Exercise instructions: Scan the records below for the line containing "This screenshot has width=1080, height=1403." and the line containing "has height=1113, width=1836.". Copy both, plus every line between, exactly.

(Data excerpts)
•••••

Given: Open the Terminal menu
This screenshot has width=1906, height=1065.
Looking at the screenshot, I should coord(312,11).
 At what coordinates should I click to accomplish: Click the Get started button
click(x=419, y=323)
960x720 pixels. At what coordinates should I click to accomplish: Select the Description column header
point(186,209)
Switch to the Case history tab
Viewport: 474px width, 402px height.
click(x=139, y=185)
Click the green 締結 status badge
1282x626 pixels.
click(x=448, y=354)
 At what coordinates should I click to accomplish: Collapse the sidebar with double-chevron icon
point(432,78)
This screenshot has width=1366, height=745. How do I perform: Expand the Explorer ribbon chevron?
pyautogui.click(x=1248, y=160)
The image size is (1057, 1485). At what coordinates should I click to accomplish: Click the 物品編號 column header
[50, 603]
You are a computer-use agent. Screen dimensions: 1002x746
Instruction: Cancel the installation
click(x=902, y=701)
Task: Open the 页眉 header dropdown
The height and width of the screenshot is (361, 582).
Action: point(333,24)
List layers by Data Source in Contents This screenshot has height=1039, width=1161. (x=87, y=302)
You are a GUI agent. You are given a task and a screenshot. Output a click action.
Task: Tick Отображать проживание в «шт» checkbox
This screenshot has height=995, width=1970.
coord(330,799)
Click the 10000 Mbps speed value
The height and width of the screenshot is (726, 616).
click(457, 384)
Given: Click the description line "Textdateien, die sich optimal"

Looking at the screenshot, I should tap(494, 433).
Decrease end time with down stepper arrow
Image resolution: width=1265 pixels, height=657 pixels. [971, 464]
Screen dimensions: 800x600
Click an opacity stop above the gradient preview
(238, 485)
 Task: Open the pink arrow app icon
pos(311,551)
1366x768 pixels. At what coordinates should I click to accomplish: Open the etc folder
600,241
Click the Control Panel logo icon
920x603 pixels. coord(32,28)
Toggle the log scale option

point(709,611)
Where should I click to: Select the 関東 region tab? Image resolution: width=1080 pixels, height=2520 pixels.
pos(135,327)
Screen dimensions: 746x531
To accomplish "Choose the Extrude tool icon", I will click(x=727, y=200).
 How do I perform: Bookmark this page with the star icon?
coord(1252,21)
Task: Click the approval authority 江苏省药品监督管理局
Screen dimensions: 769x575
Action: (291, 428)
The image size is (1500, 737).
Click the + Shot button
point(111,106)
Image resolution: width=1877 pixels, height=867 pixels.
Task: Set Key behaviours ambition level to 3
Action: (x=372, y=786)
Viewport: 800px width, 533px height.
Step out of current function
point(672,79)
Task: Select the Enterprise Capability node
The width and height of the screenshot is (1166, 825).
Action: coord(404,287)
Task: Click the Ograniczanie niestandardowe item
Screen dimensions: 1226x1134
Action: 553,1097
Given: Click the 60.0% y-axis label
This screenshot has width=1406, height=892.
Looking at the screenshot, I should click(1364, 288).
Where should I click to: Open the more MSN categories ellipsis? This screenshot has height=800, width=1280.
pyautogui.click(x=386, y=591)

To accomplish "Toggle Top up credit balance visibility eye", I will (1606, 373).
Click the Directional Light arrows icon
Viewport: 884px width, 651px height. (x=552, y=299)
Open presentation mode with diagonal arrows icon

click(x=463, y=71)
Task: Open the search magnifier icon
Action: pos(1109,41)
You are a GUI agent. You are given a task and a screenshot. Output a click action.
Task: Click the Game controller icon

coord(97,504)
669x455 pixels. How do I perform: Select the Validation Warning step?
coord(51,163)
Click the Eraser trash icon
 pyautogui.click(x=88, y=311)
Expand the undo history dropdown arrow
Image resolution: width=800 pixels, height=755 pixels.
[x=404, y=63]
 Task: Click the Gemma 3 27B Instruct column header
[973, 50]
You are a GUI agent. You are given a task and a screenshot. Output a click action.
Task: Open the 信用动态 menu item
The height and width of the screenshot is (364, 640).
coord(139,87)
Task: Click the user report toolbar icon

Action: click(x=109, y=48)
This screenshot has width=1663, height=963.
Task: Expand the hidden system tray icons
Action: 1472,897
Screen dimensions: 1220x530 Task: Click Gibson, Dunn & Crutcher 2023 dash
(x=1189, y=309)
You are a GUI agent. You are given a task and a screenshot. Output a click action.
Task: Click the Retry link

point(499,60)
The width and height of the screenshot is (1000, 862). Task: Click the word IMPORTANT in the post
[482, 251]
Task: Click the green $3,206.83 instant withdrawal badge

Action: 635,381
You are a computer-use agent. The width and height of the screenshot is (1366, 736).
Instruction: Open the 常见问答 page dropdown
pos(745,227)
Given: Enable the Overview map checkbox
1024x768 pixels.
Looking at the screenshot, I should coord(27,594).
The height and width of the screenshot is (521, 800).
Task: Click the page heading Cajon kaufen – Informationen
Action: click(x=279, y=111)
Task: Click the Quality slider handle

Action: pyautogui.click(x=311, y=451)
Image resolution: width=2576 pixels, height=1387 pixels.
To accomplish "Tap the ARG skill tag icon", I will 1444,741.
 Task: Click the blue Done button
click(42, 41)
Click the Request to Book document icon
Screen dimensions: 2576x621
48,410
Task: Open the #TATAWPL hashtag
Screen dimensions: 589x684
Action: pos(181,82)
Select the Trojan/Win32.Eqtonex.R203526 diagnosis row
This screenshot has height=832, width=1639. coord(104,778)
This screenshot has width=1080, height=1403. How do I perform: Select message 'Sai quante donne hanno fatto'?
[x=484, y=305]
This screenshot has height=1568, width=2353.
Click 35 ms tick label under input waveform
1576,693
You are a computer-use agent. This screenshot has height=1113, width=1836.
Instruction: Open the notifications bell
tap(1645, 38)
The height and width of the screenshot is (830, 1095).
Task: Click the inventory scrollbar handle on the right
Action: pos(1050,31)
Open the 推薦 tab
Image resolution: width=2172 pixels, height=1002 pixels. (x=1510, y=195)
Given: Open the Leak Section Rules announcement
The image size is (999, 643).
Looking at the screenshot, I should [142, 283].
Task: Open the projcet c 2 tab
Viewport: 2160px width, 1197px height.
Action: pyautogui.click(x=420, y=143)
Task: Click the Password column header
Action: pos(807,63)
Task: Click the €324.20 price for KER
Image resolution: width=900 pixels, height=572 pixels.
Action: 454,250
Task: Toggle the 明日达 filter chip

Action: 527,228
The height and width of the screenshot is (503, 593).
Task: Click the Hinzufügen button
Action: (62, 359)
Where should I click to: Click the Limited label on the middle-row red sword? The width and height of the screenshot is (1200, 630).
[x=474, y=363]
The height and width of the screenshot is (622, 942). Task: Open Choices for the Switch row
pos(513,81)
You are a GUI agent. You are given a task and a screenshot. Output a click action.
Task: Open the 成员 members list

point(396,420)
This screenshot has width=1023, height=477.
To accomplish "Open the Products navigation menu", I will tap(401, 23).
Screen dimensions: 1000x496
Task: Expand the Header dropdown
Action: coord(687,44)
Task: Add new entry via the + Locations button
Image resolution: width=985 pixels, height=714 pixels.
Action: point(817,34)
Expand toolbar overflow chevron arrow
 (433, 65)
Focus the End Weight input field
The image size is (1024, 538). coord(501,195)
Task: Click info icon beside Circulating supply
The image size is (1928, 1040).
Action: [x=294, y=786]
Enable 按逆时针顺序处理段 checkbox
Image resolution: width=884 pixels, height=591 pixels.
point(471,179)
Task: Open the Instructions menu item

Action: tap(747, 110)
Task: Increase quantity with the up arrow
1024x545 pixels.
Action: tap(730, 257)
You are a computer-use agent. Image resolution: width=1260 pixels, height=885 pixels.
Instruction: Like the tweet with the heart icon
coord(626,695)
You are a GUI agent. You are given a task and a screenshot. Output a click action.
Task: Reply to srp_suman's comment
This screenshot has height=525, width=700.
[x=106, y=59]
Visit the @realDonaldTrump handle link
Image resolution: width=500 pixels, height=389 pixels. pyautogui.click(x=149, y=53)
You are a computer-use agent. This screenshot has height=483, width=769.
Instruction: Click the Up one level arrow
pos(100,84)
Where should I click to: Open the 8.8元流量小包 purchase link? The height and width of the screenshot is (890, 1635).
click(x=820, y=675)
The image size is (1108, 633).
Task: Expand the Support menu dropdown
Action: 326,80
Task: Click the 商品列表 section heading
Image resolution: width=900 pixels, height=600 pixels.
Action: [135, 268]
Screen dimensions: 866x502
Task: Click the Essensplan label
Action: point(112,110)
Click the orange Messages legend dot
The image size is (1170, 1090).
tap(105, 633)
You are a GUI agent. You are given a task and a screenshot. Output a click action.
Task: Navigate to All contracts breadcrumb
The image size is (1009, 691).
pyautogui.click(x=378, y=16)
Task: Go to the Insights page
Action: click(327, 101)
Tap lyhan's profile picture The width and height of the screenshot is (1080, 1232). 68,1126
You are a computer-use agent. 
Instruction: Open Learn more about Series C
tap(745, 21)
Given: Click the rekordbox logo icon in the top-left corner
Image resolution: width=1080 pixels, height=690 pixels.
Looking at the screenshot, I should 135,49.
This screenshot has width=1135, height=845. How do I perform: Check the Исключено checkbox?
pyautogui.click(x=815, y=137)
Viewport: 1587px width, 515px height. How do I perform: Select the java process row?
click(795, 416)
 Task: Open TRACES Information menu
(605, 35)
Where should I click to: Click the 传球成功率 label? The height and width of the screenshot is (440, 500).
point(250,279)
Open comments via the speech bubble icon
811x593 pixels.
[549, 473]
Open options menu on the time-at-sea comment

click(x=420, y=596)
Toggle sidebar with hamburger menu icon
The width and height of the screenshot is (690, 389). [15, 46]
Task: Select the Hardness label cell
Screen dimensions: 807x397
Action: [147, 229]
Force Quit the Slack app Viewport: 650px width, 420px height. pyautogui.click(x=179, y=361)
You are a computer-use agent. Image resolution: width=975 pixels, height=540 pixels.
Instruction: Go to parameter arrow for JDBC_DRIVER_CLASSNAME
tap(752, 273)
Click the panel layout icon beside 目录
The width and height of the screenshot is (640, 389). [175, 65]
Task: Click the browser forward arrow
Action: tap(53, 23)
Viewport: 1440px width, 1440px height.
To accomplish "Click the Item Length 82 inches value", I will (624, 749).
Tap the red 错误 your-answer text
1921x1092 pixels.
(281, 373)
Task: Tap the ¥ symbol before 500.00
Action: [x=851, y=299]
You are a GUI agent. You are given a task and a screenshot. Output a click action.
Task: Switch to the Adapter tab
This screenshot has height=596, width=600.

•••••

The completed task:
This screenshot has width=1080, height=1403. How do I perform: Select message 'Sai quante donne hanno fatto'?
[x=484, y=305]
This screenshot has height=1568, width=2353.
Click 35 ms tick label under input waveform
1576,693
You are a computer-use agent. This screenshot has height=1113, width=1836.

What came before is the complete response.